The logical conclusion from the ISM report in relation to the BLS/ADP report is the 4 industries that are hiring did so in greater numbers than the 12 that were reporting a decrease in employment. Note that this ISM report is for December (the holiday season) and one of the areas of hiring was retail employment. However, also note that finance and insurance were hiring in the ISM survey and that "professional and business service" employment increased by 86,000 in the BLS survey. In short, it appears as though the professional services sector is very important right now.
In contrast, manufacturing employment is still in the dumps:
But it's important to place this number in historical perspective with two other data points. First, here is a chart of total manufacturing jobs going back to 1979:
Notice that after the last recession we lost about 2.5 million manufacturing jobs that never came back. However --
Overall production (the red line with the arrow underneath it) continued to increase during the 2001 expansion. In other words, the US was making more "stuff," only with fewer people. I would expect that trend to continue after this expansion as well. This means we have two choices regarding the displaced manufacturing workers. Either get more manufacturing business going or retrain them.
However, the BLS and ADP data is in contrast with the ISM Manufacturing survey:
ISM's Employment Index registered 52 percent in December, which is 1.2 percentage points higher than the 50.8 percent reported in November. This is the third month of growth in manufacturing employment, following 14 consecutive months of decline. An Employment Index above 49.7 percent, over time, is generally consistent with an increase in the Bureau of Labor Statistics (BLS) data on manufacturing employment.
Seven of the 18 manufacturing industries reported growth in employment in December in the following order: Apparel, Leather & Allied Products; Printing & Related Support Activities; Petroleum & Coal Products; Paper Products; Transportation Equipment; Machinery; and Electrical Equipment, Appliances & Components. The eight industries that reported decreases in employment during December — listed in order — are: Wood Products; Textile Mills; Miscellaneous Manufacturing; Nonmetallic Mineral Products; Plastics & Rubber Products; Food, Beverage & Tobacco Products; Chemical Products; and Fabricated Metal Products.

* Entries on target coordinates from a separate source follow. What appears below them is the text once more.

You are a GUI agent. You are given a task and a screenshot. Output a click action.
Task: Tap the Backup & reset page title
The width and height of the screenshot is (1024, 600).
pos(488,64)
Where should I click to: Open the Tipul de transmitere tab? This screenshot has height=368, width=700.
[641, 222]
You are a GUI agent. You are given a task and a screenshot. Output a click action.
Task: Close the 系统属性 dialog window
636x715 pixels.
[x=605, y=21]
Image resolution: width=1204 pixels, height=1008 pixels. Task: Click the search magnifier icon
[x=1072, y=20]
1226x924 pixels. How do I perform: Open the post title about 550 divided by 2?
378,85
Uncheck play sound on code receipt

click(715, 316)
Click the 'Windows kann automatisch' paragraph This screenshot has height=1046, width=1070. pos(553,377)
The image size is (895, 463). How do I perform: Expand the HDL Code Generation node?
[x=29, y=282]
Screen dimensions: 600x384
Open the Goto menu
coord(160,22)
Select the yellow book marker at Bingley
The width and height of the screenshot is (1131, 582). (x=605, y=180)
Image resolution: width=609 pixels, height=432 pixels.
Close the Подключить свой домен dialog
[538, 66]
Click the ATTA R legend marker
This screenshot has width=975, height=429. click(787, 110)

In order to coordinate this data with the BLS/ADP data, the logical conclusion is that the number of employers shedding jobs (8 industries) are doing so at a faster rate than those that are adding jobs (7 industries).
Finally, we have initial unemployment claims:
Back in the late spring/early summer, this was one of the first economic numbers that got me thinking the worst was over. Well, it is still moving in the right direction.
Taking all the data into consideration we get the following points:
1.) Service are employment is increasing, despite the numbers from the ISM non-manufacturing survey.
2.) Manufacturing employment is probably going through another round of attrition. That is,, manufacturers are using the current downturn to again shed workers.
3.) Initial unemployment claims continue to move lower.